Yevgeny Kliteynik wrote:
> Nicolas Morey Chaisemartin wrote:
>> Hi everyone,
>>
>> We have been working quite a lot at Bull lately on the Ftree algorithm
>> and we have made some upgrades.
>> However, as they modify the behavior of the ftree algorithm, we
>> haven't pushed them until now.
>> I'm just going to detail which upgrades we have done and let you
>> decide if you are interested, if and how they should be pushed
>> upstream (new routing algorithm, option in the ftree, etc.)
>>
>> Here is a simplify model of the topology we have been working on
>>
>>                         L3  L3
>>       ___________________|__|____________________
>>      /          /               \               \                <=
>> All the L2 are connected on 2 L3 switches
>>   L2-1         L2-2            L2-1           L2-2                 <=
>> There are service nodes connected directly on L2 switches
>>  /    \S1       / \S2       S3/    \       S4/   \                 <==
>> The Nth L1  of a set leads only to the Nth L2 (L2-N). With some pruning.
>>  L1           L1                 L1             L1
>>  /|\         /|\                 /|\           /|\
>> ==Fully mixed to L1==          ==Fully mixed to L1==      <=== We have
>> multiple set. In each set, all L0 lead to all L1 of their set.
>>
>>   L0           L0                 L0           L0
>> /   \        /    \             /    \       /     \
>> CN    CN  .. CN    CN    ....   CN    CN  .. CN    CN
>>
>> To detail:
>> We have a bunch of sets. Each set contains compute node, L0 and L1
>> switches.
>> Plus a common top of L2 and L3 switches.
>>
>> In each set, there are groups of compute nodes. Each group is
>> connected to a single L0 switch.
>> In a given set, all L0 are connected to all L1.
>>
>> The Nth L1 of a set is connected to the Nth L2 and only to this one.
>> (so through a L2, the Nth L1 can only see the Nth L1 of the other sets)
>> There are Services nodes connected to the L2 switches.
>> All the L2 are connected to a couple of L3.
>>
>> The problem we have seen when routing on this topology is that most of
>> the routes from CN to SN (service nodes) go through the L3 switches.
>> With the current algorithm, the less loaded link is choosed to go down
>> by going up. Therefore, the primary path goes through a L2, then a L3
>> from where it covers all the network.
> 
> Not sure I understand why.
> There are two stages of routing:
> 1. Route the downward paths, which is done by climbing up the tree.
> 2. Route the upward paths, which is done by descending.
> Before each climbing, the routing first configures all the upward
> paths: the first acll in the beginning of the
> __osm_ftree_fabric_route_downgoing_by_going_up() function is
> __osm_ftree_fabric_route_upgoing_by_going_down().

OK

> 
> So in your example, if some Service Node (SN) is connected to L2-i
> switch, the routing should first configure all the i'th switches
> in the L1 sets, and then all the L0 switches in all the sets because
> L1 is fully mixed to L0 in each set.
> 
> Where am I wrong?

You're right. Routes towards the service nodes are OK.

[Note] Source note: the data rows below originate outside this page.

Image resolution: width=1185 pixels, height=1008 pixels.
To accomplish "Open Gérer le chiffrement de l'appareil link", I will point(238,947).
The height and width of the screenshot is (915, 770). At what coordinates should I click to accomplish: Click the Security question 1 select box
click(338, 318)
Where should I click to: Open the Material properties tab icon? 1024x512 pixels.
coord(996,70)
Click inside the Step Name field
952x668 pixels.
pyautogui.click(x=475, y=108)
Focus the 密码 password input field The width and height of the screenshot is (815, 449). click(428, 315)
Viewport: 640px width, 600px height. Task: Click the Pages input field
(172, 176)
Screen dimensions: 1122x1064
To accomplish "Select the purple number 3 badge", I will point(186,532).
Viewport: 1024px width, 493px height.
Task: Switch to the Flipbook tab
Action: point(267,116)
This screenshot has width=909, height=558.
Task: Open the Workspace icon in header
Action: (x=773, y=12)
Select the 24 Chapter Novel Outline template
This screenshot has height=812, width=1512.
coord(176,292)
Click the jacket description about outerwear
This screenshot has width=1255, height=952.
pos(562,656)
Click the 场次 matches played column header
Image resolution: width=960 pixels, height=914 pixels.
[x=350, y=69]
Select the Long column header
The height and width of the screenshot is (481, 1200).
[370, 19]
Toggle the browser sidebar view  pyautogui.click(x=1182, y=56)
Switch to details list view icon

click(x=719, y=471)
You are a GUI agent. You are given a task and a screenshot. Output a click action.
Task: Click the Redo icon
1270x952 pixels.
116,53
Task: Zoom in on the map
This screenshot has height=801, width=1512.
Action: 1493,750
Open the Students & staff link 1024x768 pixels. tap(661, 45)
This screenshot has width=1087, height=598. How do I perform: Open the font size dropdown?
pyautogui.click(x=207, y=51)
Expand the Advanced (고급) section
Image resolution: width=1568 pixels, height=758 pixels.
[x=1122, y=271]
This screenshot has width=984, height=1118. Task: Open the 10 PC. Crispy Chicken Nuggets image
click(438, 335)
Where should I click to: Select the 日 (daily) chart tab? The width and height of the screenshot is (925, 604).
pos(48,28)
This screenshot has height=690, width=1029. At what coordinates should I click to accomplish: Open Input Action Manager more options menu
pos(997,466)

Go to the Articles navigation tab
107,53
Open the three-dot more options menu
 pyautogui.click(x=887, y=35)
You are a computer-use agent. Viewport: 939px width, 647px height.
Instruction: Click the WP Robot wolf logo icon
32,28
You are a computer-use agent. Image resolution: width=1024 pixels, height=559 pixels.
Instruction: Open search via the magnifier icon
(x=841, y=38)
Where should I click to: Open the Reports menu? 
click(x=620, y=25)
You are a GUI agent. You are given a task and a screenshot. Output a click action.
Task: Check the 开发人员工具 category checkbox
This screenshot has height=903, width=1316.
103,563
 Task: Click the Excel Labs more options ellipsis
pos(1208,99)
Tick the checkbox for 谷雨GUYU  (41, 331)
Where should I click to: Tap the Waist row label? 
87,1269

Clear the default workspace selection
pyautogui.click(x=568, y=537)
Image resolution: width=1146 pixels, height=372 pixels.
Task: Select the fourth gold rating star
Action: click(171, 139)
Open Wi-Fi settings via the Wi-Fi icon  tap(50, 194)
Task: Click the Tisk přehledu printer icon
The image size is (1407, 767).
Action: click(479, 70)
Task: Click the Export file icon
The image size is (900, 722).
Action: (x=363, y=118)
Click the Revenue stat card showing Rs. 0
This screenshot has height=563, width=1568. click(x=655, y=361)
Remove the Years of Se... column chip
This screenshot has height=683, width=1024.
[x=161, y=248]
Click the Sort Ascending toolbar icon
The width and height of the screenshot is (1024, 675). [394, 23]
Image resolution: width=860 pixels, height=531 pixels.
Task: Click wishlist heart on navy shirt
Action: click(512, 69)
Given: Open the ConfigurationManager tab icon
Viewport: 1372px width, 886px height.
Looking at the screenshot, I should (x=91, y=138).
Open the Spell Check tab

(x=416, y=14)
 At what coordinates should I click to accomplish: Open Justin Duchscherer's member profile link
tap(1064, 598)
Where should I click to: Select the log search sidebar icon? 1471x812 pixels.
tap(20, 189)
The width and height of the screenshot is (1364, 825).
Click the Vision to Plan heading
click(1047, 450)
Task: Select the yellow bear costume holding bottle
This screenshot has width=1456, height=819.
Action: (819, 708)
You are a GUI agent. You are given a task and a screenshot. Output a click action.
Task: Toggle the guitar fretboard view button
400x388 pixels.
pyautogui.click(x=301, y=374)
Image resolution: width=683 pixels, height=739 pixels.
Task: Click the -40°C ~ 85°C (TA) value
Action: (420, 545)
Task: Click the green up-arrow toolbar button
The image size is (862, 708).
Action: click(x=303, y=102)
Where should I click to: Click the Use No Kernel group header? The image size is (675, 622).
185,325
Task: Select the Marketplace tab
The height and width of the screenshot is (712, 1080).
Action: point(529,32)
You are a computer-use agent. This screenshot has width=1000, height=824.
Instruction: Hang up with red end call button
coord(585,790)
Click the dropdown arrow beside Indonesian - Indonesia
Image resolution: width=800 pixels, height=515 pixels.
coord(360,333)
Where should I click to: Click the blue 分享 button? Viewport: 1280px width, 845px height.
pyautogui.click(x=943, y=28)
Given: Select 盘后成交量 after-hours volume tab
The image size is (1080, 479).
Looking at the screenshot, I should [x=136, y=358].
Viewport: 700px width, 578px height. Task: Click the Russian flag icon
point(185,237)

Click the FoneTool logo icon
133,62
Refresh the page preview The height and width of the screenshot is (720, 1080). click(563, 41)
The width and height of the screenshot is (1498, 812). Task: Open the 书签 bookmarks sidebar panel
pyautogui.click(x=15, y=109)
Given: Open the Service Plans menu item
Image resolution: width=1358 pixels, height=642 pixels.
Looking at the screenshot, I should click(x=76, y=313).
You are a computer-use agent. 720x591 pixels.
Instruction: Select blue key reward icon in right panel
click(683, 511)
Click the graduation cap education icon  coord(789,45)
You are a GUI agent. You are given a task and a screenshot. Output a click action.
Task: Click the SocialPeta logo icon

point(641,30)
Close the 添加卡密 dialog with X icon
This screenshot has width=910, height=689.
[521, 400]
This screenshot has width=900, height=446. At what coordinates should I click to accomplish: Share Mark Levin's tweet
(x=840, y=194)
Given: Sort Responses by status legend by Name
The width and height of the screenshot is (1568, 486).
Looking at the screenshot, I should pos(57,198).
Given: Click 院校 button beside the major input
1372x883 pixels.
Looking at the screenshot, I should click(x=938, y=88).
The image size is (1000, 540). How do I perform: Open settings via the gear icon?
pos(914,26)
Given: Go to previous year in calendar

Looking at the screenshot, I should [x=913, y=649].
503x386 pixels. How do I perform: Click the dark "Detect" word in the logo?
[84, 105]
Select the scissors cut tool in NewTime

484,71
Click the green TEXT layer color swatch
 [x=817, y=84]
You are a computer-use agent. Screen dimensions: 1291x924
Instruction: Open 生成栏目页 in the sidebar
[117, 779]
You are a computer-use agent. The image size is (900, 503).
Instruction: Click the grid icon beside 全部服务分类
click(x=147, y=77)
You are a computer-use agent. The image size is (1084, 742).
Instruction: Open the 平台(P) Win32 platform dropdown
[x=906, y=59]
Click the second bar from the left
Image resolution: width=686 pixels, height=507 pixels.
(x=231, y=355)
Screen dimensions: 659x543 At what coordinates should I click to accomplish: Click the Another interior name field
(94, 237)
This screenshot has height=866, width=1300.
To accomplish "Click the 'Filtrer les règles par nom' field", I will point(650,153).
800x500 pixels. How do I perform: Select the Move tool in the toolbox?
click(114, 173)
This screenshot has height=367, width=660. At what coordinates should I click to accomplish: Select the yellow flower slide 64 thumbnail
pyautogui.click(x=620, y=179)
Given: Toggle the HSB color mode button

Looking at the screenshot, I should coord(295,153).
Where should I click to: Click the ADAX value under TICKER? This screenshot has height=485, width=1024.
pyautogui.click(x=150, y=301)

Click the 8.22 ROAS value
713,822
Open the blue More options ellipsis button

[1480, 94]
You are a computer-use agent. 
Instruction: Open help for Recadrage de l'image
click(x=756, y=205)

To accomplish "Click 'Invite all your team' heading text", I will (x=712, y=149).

Problem is the routes from the service node.

Let's take a CN (called C0) attached to a L0.
Algorithm go one step up (downward route) to  L1-1 (could be any L1 in its set), covers all the upward routes so we have all the routes CN->C0 where the CN belong to the same set.
Next step: Algorithm doesn't have a choice here, it goes to L2-1, covers the upward routes so we have all the CN->C0 routes and S1->C0
However we don't have any routes from S[234]->C0 yet.
Next and final step, algorithm go to either one of the L3, covers upwards routes and create routes from S[234]->C0. These routes have more hops than the minimum possible.
> 
>> This wasn't acceptable for us as L3 switches would be overloaded when
>> there were less loaded/shorter paths to achieve the same HCA.
>>
>> So what we have introduced here is a "balanced min_hop" within the
>> ftree algorithm.
>> Basically, instead of just leaving when we reach a LFT which has
>> already been configured for the target lid, we check the hops count of
>> the switch toward this lid, and the hop count on the path we came
>> through. If we have found a shorter path, we update the LFT and minhop
>> tables to use this new path.
> 
> I don't think that fat-tree routing was supposed to configure a route
> with more hops that min-hop would do it. Either I don't understand the
> example, or there is a bug in the routing.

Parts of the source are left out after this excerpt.